Could you copy out the lines of the data below, starting with the line containing "Open 'Howells plots" and continuing through the line containing "Open Microsoft Store", without changing anything?

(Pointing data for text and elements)
■ ■ ■ ■ ■ ■ ■

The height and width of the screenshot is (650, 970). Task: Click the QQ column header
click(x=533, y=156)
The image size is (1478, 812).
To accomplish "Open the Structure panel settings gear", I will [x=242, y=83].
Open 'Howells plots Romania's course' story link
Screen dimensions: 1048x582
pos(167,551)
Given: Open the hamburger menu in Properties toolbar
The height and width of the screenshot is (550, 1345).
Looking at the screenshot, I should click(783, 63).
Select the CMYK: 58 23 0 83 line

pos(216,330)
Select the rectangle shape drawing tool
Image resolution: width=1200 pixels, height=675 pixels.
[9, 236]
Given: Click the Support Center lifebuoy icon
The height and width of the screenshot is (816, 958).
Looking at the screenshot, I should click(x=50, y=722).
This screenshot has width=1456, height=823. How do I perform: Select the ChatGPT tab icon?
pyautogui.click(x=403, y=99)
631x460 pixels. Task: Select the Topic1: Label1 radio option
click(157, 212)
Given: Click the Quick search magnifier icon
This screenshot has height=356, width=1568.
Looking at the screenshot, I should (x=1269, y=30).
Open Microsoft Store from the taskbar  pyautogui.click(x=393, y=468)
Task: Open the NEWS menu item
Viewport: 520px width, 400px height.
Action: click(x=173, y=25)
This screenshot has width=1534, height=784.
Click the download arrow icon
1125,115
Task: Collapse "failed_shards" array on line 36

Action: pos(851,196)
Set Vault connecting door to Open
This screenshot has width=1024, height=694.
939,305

■ ■ ■ ■ ■ ■ ■

### COMPLETE RESPONSE
Open 'Howells plots Romania's course' story link
Screen dimensions: 1048x582
pos(167,551)
Given: Open the hamburger menu in Properties toolbar
The height and width of the screenshot is (550, 1345).
Looking at the screenshot, I should click(783, 63).
Select the CMYK: 58 23 0 83 line

pos(216,330)
Select the rectangle shape drawing tool
Image resolution: width=1200 pixels, height=675 pixels.
[9, 236]
Given: Click the Support Center lifebuoy icon
The height and width of the screenshot is (816, 958).
Looking at the screenshot, I should click(x=50, y=722).
This screenshot has width=1456, height=823. How do I perform: Select the ChatGPT tab icon?
pyautogui.click(x=403, y=99)
631x460 pixels. Task: Select the Topic1: Label1 radio option
click(157, 212)
Given: Click the Quick search magnifier icon
This screenshot has height=356, width=1568.
Looking at the screenshot, I should (x=1269, y=30).
Open Microsoft Store from the taskbar  pyautogui.click(x=393, y=468)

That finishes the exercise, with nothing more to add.